Assignment: Present the count of lines in the entries below that hold "Collapse", and present nothing else.

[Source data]
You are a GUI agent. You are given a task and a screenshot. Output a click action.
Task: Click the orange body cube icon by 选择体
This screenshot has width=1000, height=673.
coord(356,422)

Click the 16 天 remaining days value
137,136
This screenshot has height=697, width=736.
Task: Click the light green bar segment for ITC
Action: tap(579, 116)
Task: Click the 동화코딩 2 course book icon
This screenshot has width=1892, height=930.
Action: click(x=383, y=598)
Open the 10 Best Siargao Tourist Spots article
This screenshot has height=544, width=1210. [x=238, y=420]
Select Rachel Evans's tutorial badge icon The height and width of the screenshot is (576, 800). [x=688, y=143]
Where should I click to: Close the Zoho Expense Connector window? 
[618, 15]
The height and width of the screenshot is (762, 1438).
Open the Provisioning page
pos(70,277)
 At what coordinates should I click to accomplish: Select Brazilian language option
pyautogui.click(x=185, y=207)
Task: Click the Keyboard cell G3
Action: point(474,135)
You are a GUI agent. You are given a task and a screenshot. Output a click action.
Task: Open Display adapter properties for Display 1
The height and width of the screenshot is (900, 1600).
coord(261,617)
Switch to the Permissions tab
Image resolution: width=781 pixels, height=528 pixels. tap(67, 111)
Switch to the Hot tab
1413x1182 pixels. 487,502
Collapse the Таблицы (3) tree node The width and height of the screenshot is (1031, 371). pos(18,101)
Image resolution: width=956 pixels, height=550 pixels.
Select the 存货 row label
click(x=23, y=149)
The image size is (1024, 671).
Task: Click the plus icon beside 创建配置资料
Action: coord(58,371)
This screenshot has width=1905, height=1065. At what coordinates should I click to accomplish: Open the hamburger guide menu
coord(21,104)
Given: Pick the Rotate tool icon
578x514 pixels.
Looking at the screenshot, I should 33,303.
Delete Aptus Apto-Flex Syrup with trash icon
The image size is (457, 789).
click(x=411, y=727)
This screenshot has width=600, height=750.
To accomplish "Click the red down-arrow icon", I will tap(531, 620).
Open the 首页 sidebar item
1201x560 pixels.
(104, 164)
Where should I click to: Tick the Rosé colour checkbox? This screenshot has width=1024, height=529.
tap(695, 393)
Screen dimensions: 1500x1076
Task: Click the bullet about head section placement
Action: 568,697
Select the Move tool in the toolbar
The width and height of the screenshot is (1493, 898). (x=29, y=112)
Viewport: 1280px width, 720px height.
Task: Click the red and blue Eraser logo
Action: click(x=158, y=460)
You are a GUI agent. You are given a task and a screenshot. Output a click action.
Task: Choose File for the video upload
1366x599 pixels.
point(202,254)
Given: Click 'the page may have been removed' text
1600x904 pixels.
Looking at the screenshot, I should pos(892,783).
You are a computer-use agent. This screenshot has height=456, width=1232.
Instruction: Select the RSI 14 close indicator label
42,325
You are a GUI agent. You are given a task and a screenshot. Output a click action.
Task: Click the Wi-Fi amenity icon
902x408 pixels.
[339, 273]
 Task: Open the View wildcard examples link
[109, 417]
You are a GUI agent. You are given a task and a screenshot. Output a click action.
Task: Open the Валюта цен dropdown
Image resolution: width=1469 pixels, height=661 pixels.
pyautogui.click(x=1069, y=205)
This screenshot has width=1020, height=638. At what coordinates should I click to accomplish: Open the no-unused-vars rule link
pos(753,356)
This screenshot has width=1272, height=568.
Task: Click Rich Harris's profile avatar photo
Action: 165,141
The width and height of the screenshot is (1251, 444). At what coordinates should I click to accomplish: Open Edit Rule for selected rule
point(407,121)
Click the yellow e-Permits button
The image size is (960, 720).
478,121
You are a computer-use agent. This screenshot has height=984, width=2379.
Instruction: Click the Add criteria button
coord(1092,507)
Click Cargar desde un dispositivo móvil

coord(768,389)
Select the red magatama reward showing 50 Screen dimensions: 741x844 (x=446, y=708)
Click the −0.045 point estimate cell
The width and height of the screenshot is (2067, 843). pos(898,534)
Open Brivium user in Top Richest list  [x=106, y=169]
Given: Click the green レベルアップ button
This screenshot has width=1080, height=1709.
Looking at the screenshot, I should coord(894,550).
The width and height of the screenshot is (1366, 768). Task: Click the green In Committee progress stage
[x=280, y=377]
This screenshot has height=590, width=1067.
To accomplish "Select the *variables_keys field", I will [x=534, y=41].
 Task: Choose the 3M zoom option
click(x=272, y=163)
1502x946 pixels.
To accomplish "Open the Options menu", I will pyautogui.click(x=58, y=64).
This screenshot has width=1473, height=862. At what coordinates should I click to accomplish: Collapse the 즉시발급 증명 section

Solution to the exercise: 2